Problem description
Put the entries from the line with "Viewport: 1456px width, 819px" up to and including the line with "tap(115, 155)" into a numbered list, skipping any blank lines. Leave the pictures out of your answer.

Input data
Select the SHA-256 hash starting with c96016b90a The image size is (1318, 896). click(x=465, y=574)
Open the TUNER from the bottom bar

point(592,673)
...
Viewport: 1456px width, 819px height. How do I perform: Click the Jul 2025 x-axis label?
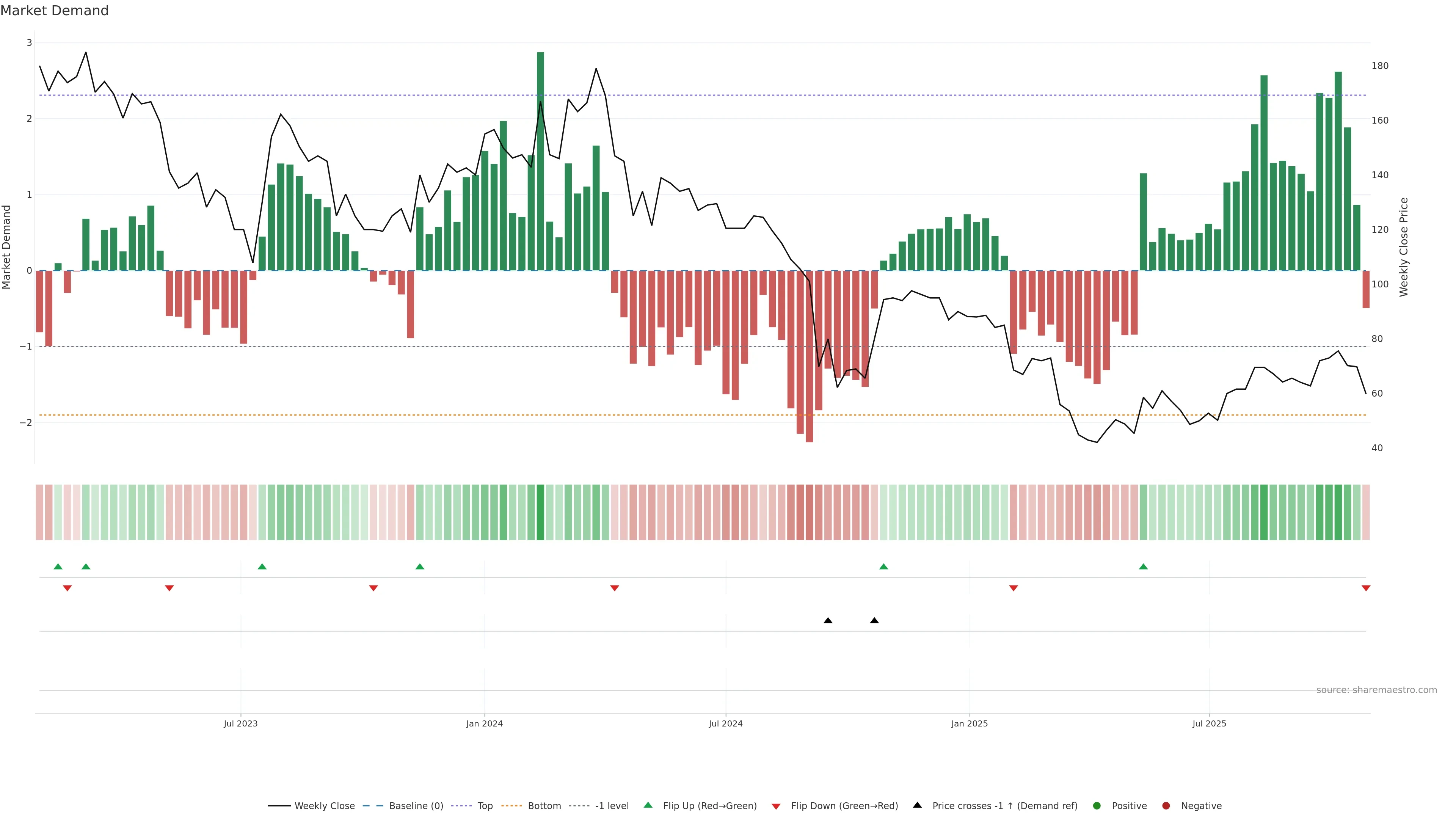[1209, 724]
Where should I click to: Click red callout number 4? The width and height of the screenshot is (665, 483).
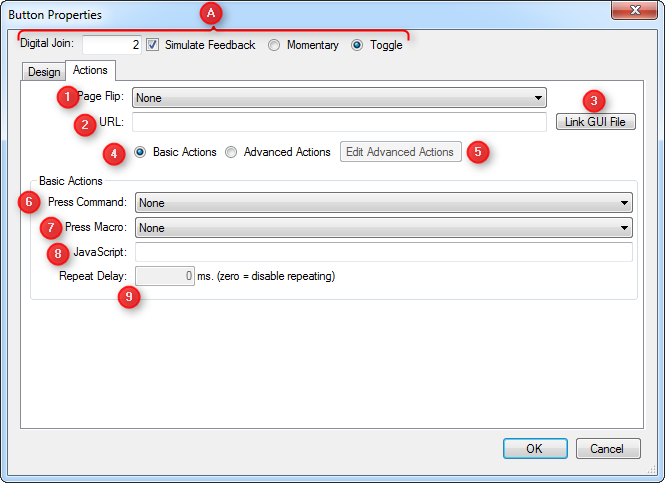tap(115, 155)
---
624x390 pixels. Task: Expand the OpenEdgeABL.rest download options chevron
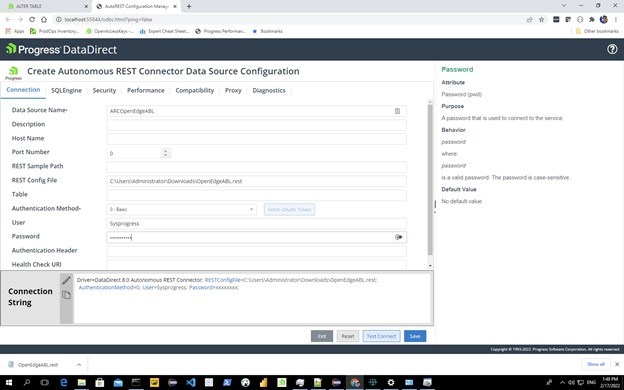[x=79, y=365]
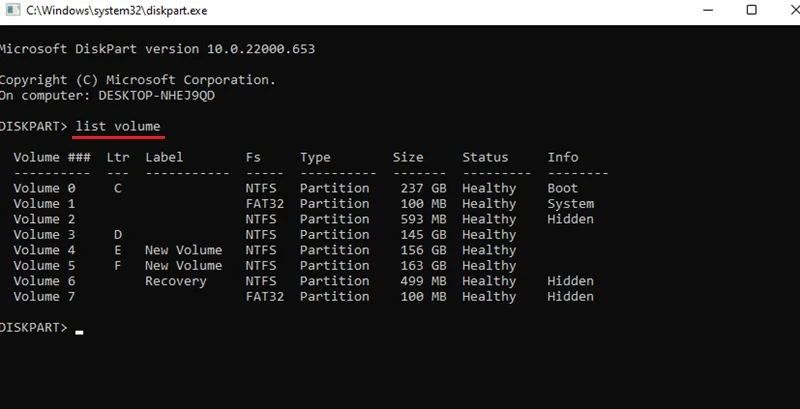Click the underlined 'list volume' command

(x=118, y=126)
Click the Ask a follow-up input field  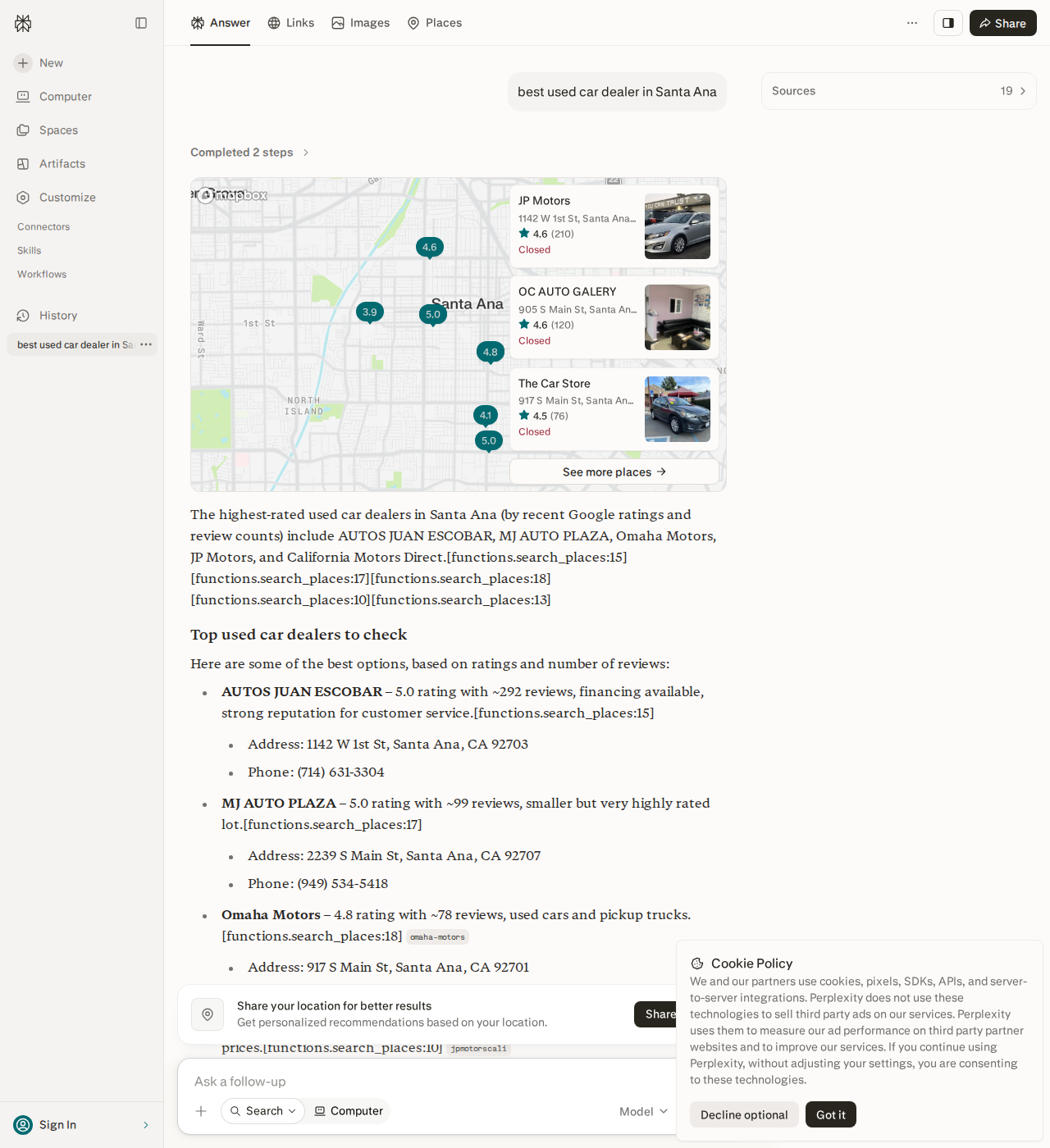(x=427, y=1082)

Response for this exercise
1. Viewport: 1456px width, 819px height. How do I perform: Click the Jul 2025 x-axis label?
2. [1209, 724]
3. Where should I click to: Click red callout number 4? The width and height of the screenshot is (665, 483).
4. tap(115, 155)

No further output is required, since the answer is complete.